Less is known about long-term graft performance after procurement via the laparoscopic technique. A large study utilized the OPTN database to assess 5532 patients, comprised of 2685 (49%) laparoscopic vs. 2847 (51%) open living-donor renal transplant recipients reported to the Organ Procurement and Transplantation Network between November 1999 and December 2000 [20]. Follow-up data were available through February 2006 (60+ months). At discharge and at 5 years, graft function was similar for both groups; graft survival at 5 years was 79% in the laparoscopic cohort vs. 80% in the open cohort (P = NS). Acute and chronic rejection accounted for 152 laparoscopic (51%) vs. 148 (46%) open graft losses (P = NS).
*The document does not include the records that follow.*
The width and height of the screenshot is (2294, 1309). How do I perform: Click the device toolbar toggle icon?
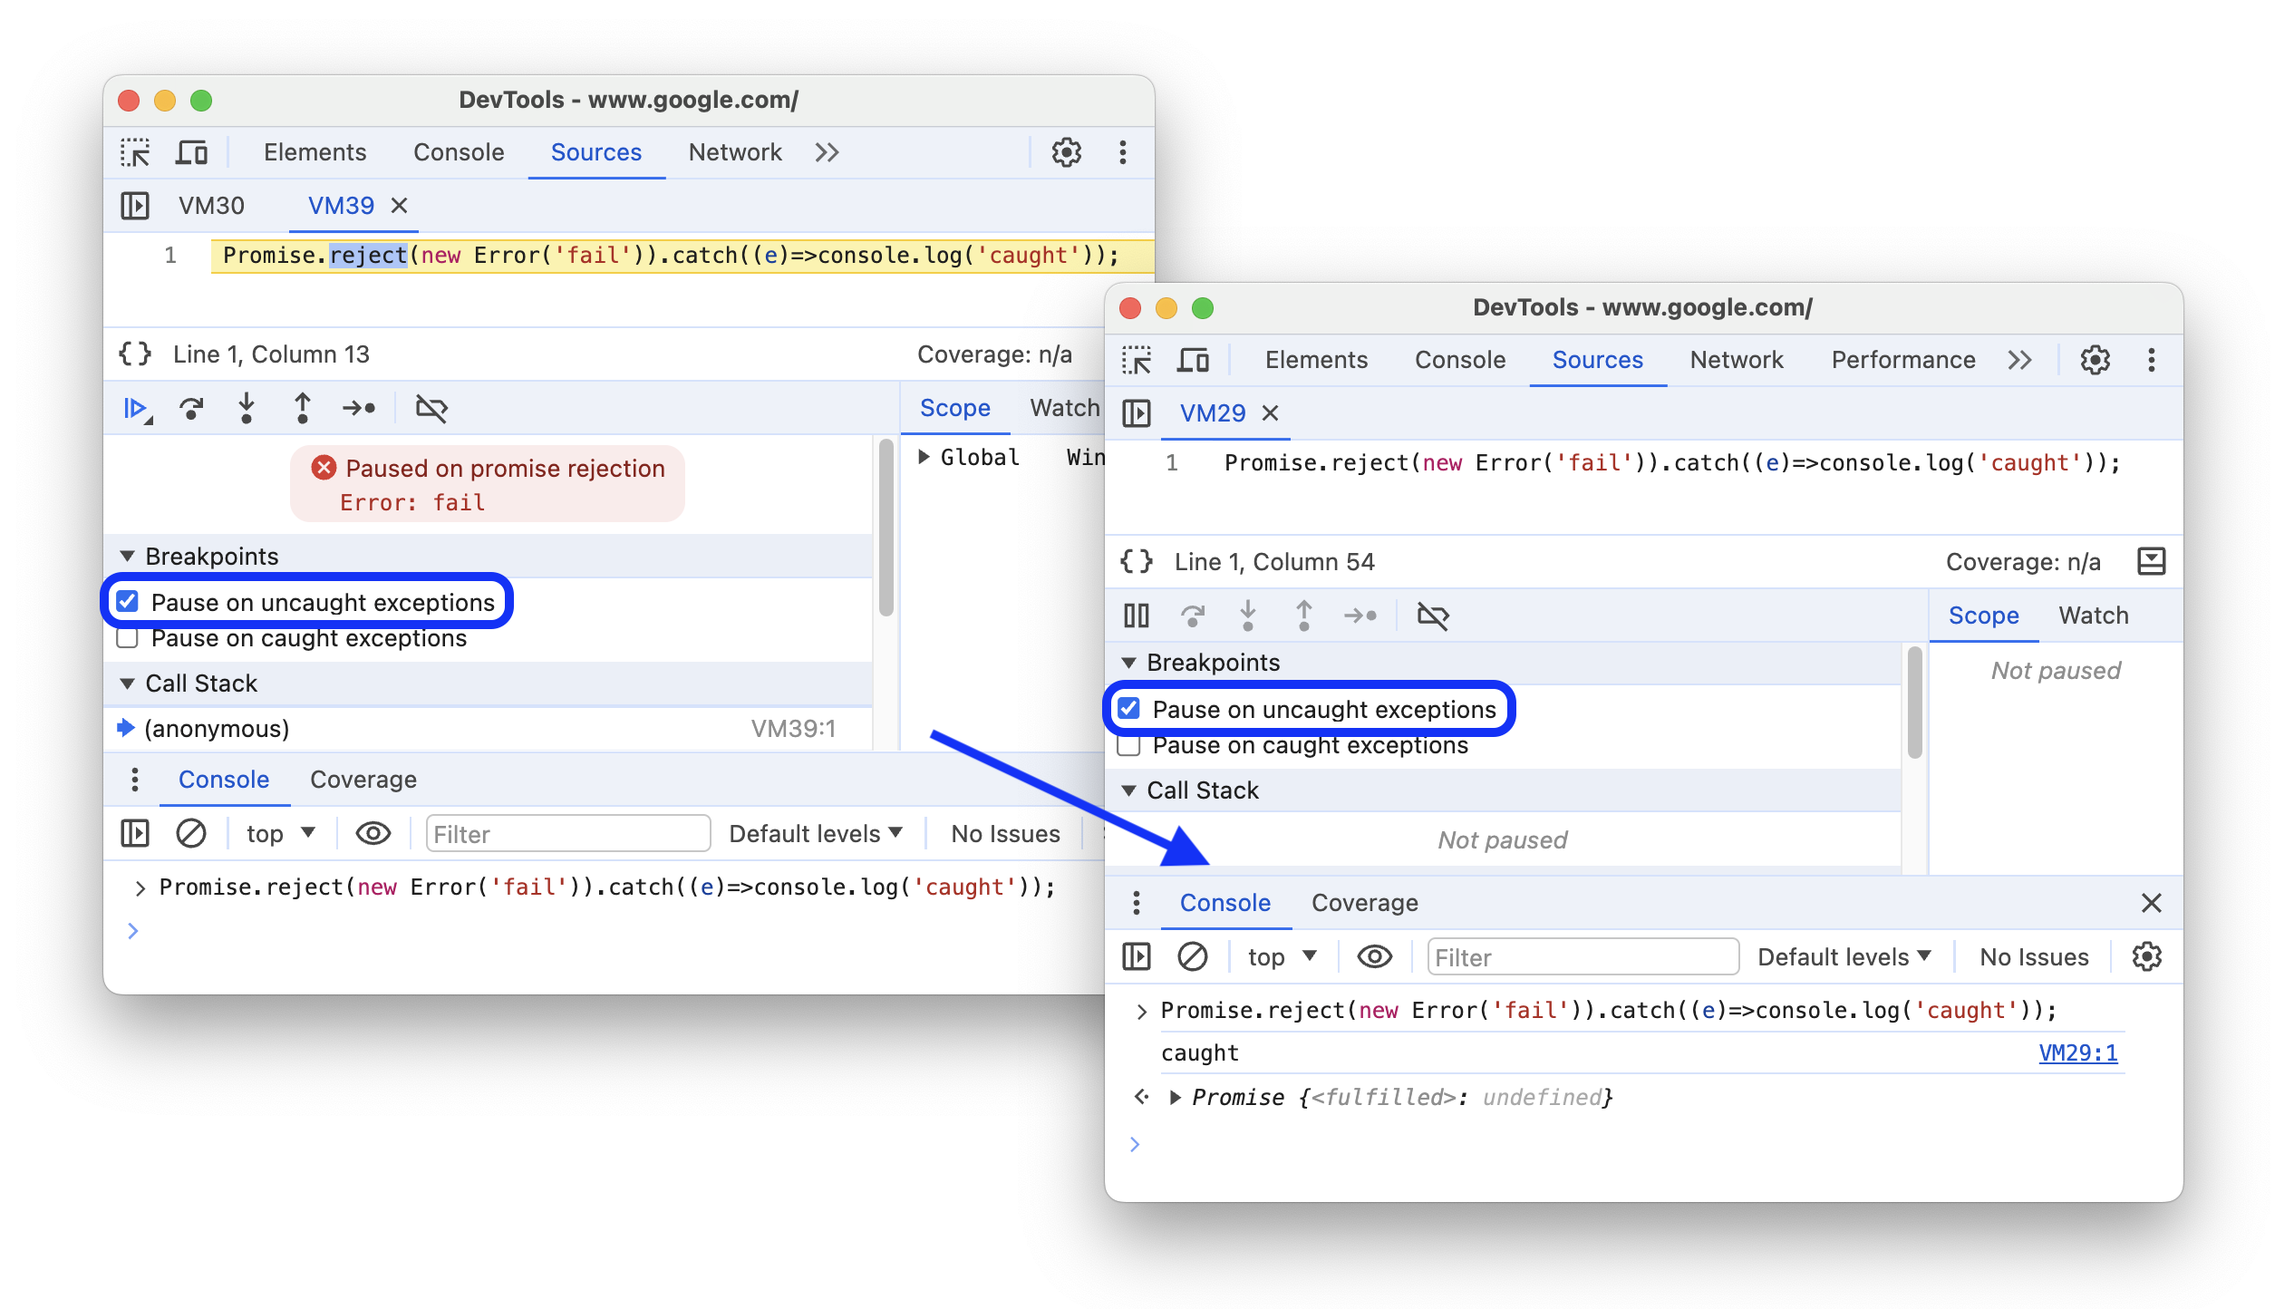tap(190, 153)
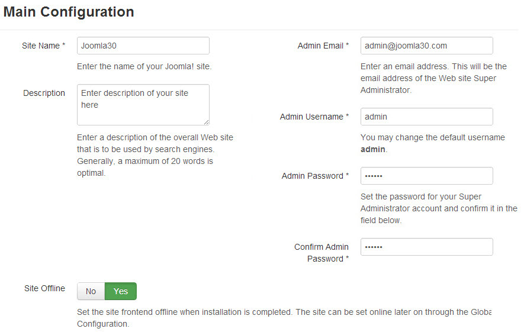Click the Site Offline label
524x335 pixels.
pos(44,288)
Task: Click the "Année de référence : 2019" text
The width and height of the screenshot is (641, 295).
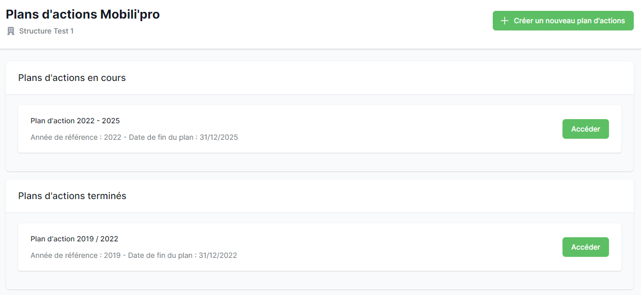Action: point(75,255)
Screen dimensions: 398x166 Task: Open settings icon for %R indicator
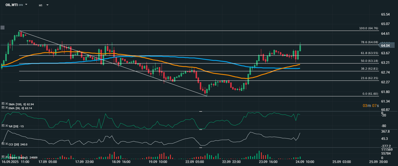tap(3, 126)
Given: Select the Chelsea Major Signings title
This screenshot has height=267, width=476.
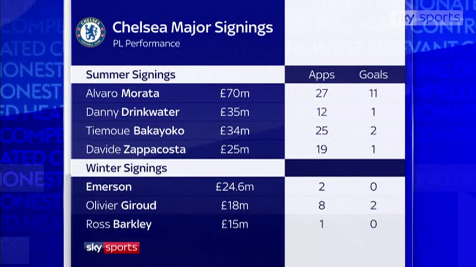Looking at the screenshot, I should tap(193, 28).
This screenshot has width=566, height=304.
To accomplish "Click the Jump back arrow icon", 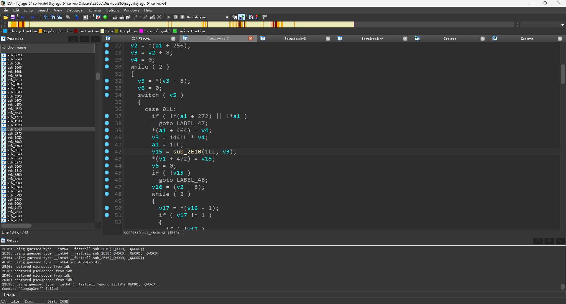I will coord(22,17).
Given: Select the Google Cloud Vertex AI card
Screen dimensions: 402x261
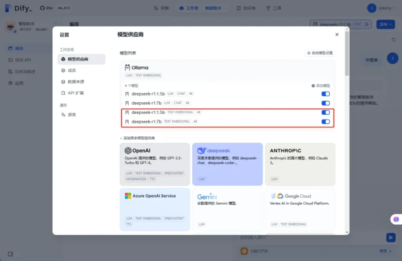Looking at the screenshot, I should (300, 209).
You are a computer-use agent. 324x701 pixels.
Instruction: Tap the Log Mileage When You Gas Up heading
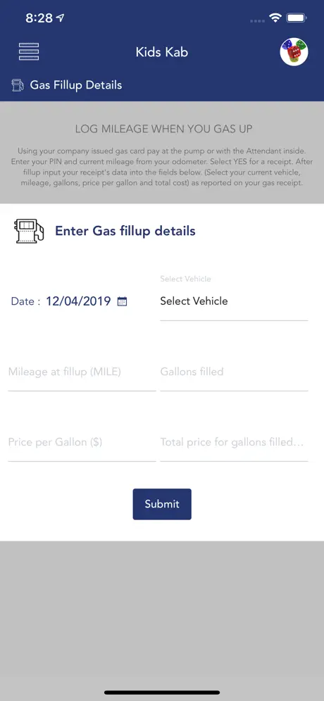point(164,130)
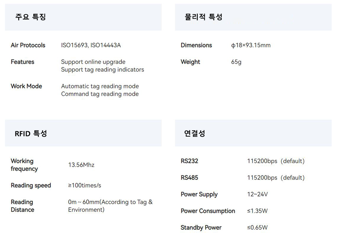Select the RS232 115200bps default value
Viewport: 337px width, 245px height.
click(x=276, y=161)
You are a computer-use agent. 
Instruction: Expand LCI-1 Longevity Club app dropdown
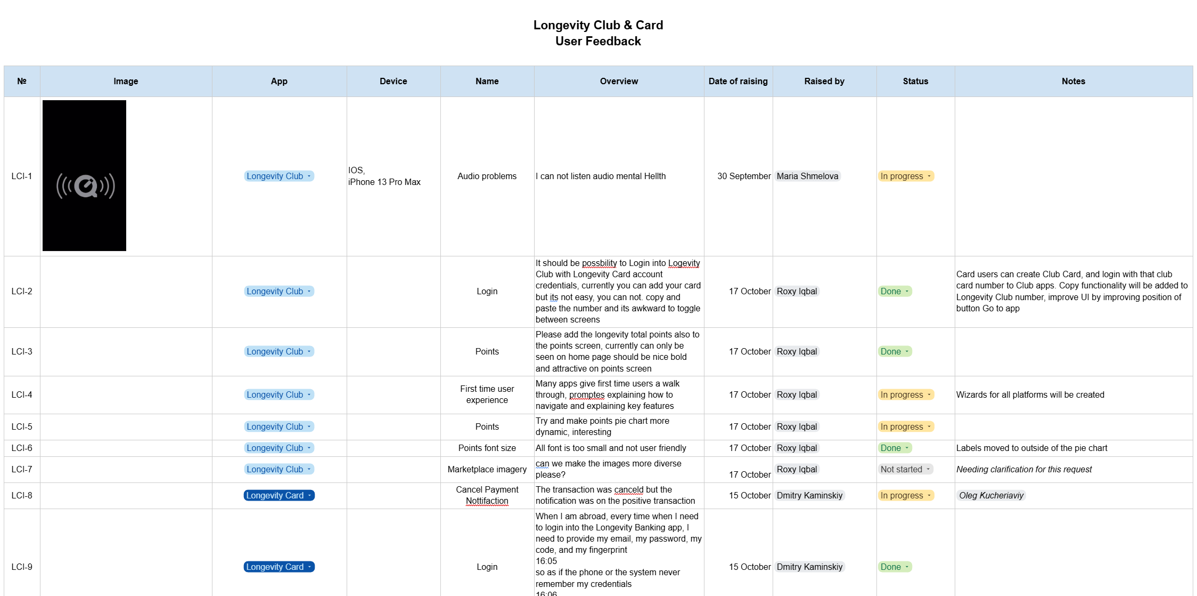[x=309, y=176]
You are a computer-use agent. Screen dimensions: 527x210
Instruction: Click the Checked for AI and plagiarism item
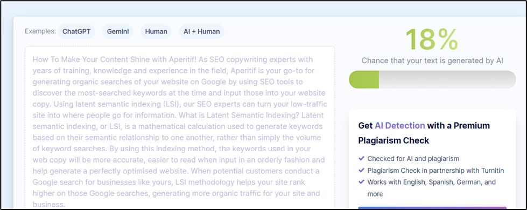point(413,158)
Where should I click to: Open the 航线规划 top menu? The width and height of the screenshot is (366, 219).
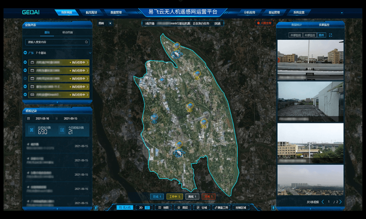point(91,12)
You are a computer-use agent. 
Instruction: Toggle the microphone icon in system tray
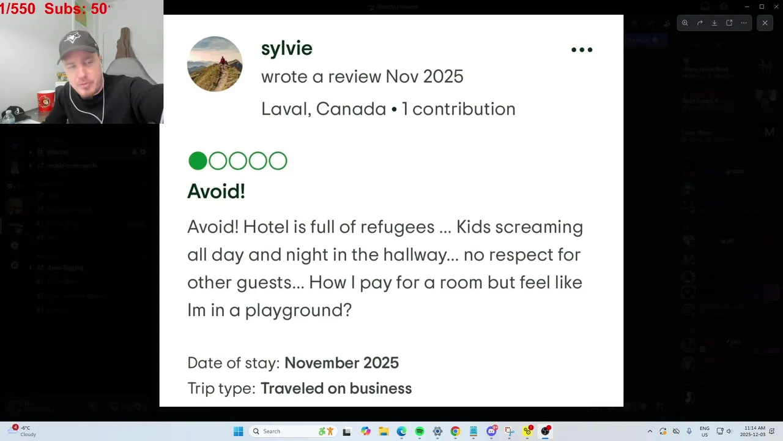coord(689,431)
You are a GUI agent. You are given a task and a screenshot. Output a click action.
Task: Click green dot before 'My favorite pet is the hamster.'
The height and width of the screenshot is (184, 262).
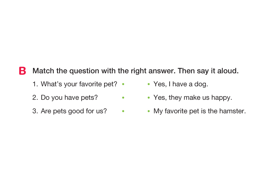(149, 111)
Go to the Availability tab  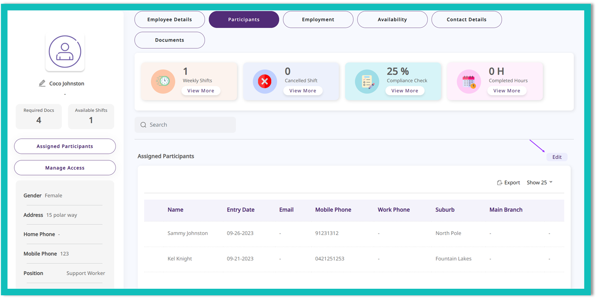(392, 20)
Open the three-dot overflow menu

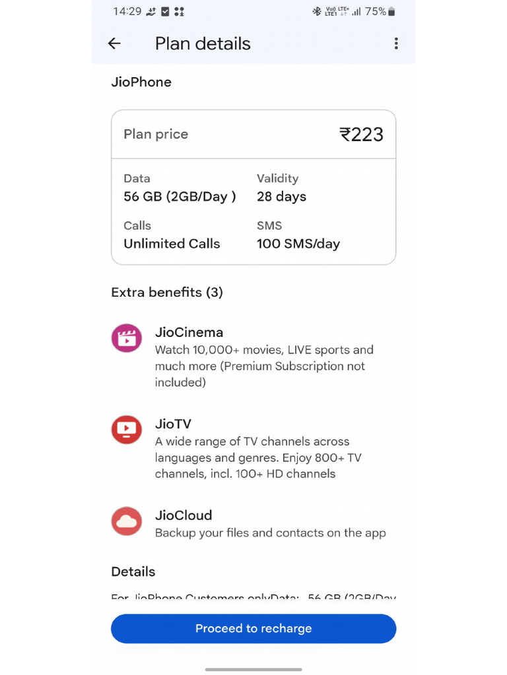396,44
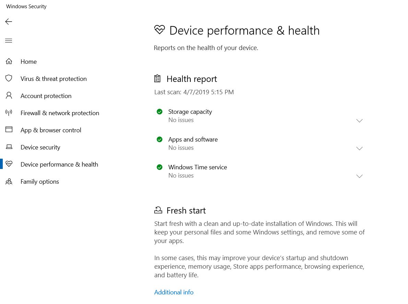Click the App & browser control window icon
408x304 pixels.
point(9,130)
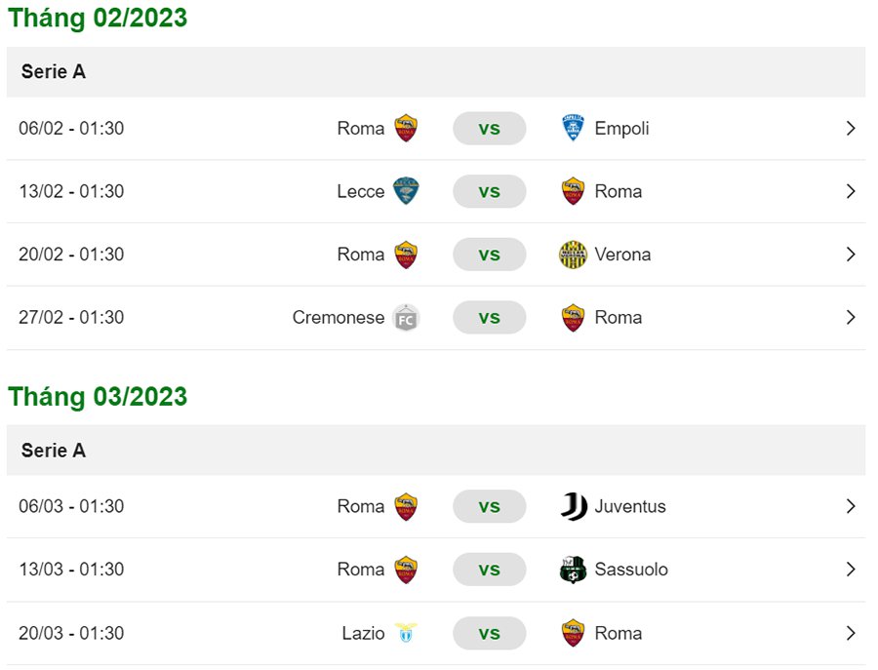Viewport: 878px width, 670px height.
Task: Select the Serie A header under March 2023
Action: (54, 451)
These long-term data are certainly encouraging as LDN has widely overtaken ODN in the number of living-donor nephrectomies performed today.

It has been stated that surgeons need the skills used in open live-donor nephrectomy, a fundamental understanding of laparoscopy, and prior experience with laparoscopic partial and radical nephrectomies to perform LDN safely [21]. In multiple studies, the renal warm ischemia time has been shown to be consistently higher in LDN but does not correlate with incidence of delayed graft function, acute rejection, or allograft or recipient survival. As regards potential morbidity to the donor, blood loss and postoperative transfusion requirements have been similar between laparoscopic and open live kidney donation. Operative time for LDN is longer than ODN but decreases with learning curve. The rate of open conversion has ranged from 0 to 13% in several studies [10] with the most common indication being intraoperative bleeding or vascular injury (65%), followed by less common reasons such as difficult exposure, patient obesity, stapler malfunction, and loss of pneumoperitoneum. Several other LDN series have reported far lower rates of open conversion, at 1–2%.